▶ [What you have to do]: In the data that follows, every line containing the word "search" should be returned.

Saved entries
***

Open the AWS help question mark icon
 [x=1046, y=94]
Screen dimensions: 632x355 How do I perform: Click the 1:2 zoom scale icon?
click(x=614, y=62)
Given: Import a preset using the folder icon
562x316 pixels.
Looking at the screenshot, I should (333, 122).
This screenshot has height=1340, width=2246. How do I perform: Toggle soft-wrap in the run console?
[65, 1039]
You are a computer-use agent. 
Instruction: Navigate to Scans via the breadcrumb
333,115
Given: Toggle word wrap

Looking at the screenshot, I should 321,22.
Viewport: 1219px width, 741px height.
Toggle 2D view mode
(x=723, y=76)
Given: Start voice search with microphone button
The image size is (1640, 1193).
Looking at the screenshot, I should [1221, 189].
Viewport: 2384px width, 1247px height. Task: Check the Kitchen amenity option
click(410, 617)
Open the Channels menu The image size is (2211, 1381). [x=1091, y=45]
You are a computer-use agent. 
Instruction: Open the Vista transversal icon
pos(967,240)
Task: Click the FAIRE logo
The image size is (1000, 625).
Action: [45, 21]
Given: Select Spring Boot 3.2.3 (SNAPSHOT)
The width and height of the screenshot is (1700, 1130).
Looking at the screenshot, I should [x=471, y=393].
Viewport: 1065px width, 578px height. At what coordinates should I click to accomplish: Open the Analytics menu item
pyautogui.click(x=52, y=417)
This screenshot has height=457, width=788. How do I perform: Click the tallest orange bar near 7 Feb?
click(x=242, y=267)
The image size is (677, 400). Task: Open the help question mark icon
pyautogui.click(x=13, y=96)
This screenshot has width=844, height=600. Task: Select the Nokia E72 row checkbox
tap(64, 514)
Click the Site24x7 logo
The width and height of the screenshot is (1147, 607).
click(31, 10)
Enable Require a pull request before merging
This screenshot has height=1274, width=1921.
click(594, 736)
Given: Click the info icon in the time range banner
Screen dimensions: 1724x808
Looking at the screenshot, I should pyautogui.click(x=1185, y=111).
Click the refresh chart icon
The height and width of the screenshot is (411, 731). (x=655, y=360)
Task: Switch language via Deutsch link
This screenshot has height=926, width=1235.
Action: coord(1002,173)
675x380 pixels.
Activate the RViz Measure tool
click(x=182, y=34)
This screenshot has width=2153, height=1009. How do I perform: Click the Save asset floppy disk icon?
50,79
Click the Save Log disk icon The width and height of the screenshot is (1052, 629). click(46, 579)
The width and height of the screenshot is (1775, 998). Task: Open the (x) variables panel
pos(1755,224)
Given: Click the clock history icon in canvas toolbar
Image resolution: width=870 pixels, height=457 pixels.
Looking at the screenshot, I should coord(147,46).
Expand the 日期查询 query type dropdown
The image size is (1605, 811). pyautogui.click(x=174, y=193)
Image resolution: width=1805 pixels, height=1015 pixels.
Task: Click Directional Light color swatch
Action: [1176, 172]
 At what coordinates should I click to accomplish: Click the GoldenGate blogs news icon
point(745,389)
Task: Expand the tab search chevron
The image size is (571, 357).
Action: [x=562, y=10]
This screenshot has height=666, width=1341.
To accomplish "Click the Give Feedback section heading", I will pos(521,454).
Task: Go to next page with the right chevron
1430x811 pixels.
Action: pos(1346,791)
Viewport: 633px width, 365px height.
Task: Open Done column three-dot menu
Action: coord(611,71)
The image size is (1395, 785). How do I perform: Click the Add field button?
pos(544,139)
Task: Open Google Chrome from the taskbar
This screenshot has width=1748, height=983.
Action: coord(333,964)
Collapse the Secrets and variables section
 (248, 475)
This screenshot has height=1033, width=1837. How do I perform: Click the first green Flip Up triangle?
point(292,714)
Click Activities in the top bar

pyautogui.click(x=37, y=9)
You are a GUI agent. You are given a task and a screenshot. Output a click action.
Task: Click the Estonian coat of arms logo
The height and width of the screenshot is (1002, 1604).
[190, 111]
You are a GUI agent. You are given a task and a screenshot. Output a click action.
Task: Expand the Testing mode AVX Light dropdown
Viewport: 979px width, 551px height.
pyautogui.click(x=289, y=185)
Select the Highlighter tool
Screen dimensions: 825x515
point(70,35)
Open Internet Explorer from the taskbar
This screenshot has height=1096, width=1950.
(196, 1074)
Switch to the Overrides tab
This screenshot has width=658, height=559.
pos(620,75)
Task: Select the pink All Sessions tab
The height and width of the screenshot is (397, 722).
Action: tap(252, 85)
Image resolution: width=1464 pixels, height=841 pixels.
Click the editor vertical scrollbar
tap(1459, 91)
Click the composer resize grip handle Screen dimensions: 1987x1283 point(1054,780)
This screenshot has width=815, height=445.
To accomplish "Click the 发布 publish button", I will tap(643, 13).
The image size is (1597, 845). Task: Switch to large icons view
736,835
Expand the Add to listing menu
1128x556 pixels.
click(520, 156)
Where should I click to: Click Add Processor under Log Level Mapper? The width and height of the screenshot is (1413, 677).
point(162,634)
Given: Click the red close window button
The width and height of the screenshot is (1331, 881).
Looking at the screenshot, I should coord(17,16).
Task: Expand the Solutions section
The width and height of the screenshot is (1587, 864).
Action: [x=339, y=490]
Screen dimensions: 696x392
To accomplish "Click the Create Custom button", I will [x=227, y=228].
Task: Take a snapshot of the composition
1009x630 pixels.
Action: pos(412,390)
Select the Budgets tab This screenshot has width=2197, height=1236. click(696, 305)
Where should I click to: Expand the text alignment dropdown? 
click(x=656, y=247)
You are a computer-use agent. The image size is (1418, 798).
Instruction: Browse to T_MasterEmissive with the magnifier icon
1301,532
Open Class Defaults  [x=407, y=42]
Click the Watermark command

***

▶ [Solution to this exercise]:
Given: Start voice search with microphone button
Task: Expand the tab search chevron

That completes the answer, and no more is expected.